● **Quoted text**
For those who aren't familiar, Pascal's Mugging is a simple thought experiment that seems to demonstrate an intuitive flaw in naive expected utility maximization. In the classic version, someone walks up to you on the street, and says, 'Hi, I'm an entity outside your current model of the universe with essentially unlimited capabilities. If you don't give me five dollars, I'm going to use my powers to create 3^^^^3 people, and then torture them to death.' (For those not familiar with Knuth up-arrow notation, see here). The idea being that however small your probability is that the person is telling the truth, they can simply state a number that's grossly larger - and when you shut up and multiply, expected utility calculations say you should give them the five dollars, along with pretty much anything else they ask for.

● **Request a**
Return every one of the rows below word for word, leaving the pictures out of your answer.

● **Data for processing**
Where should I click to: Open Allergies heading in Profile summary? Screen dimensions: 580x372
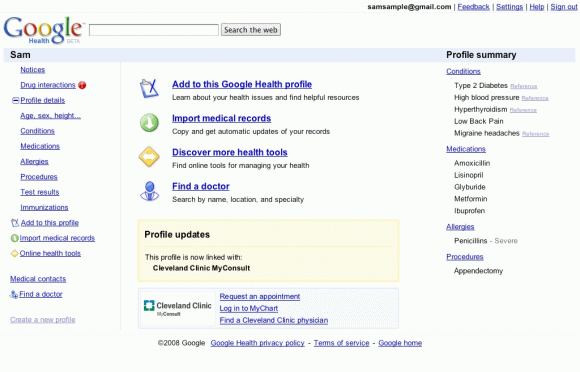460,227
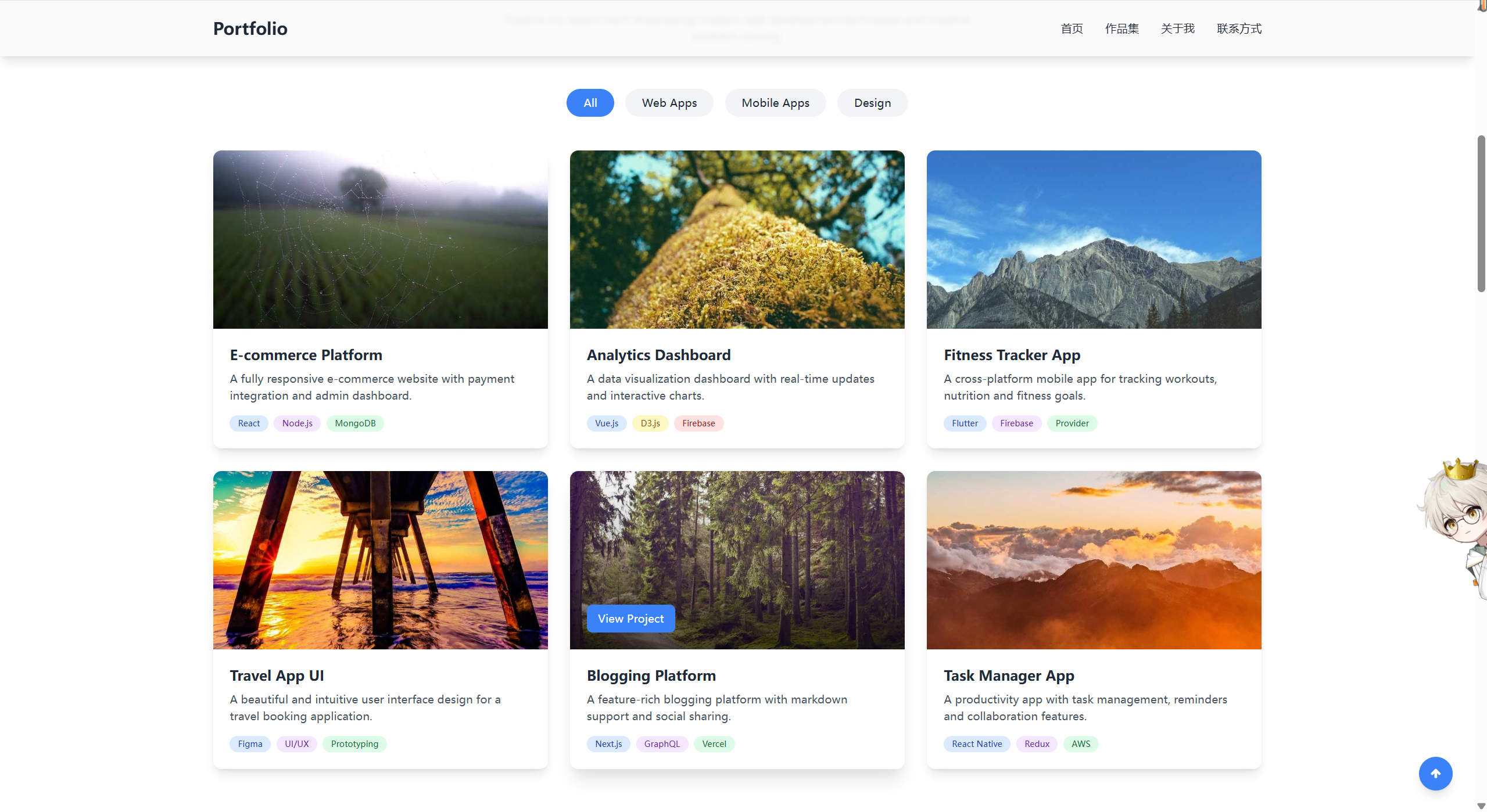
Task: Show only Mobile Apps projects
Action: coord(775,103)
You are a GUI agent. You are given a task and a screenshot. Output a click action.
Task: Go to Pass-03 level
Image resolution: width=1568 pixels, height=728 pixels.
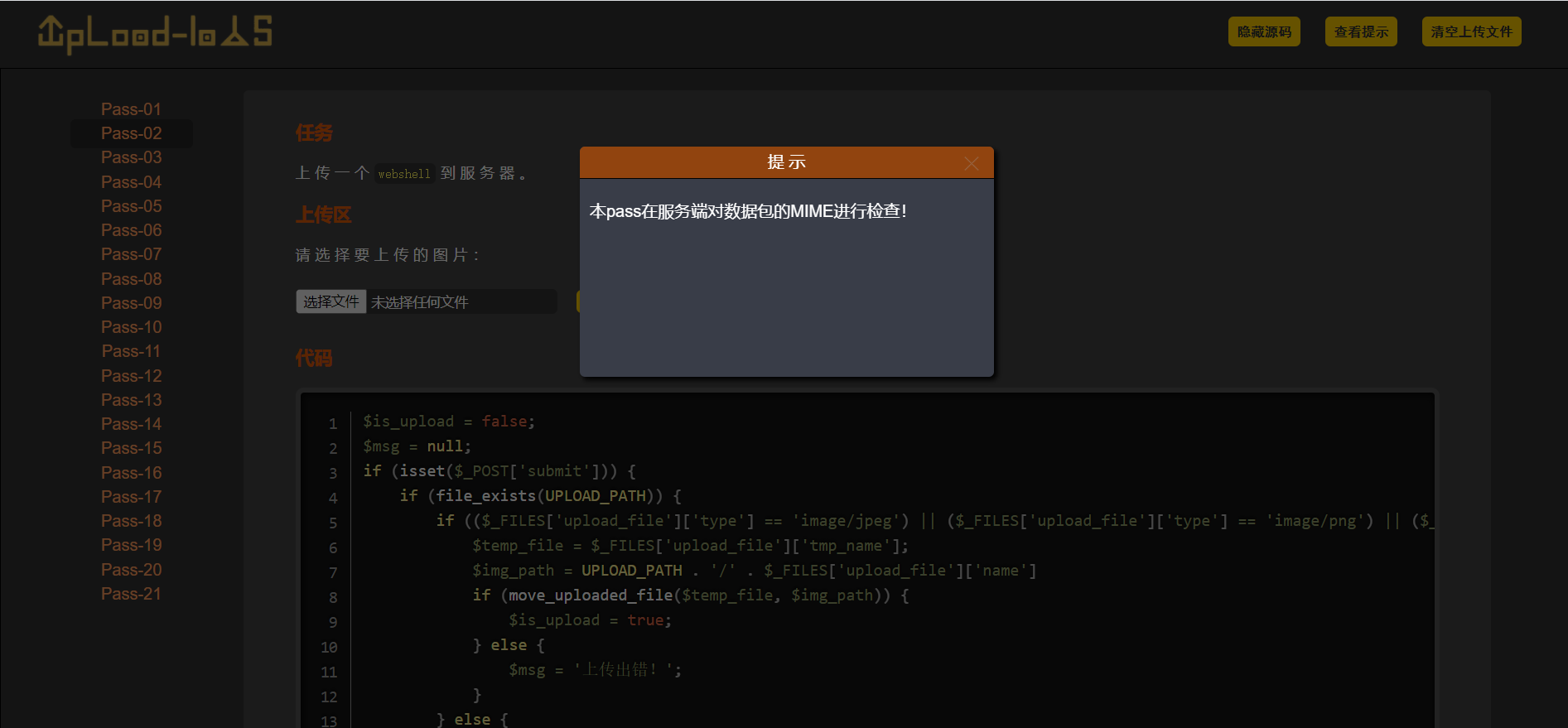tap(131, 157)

● **Request b**
Retype, without any change, the part of the Pascal's Mugging passage above that opens with the words containing "For those who" and closes with "they ask for.".

● **Written solution a**
Where should I click to: Open Allergies heading in Profile summary? Screen dimensions: 580x372
460,227
Task: Show only Mobile Apps projects
Action: coord(775,103)
You are a GUI agent. You are given a task and a screenshot. Output a click action.
Task: Go to Pass-03 level
Image resolution: width=1568 pixels, height=728 pixels.
tap(131, 157)

● **Written solution b**
For those who aren't familiar, Pascal's Mugging is a simple thought experiment that seems to demonstrate an intuitive flaw in naive expected utility maximization. In the classic version, someone walks up to you on the street, and says, 'Hi, I'm an entity outside your current model of the universe with essentially unlimited capabilities. If you don't give me five dollars, I'm going to use my powers to create 3^^^^3 people, and then torture them to death.' (For those not familiar with Knuth up-arrow notation, see here). The idea being that however small your probability is that the person is telling the truth, they can simply state a number that's grossly larger - and when you shut up and multiply, expected utility calculations say you should give them the five dollars, along with pretty much anything else they ask for.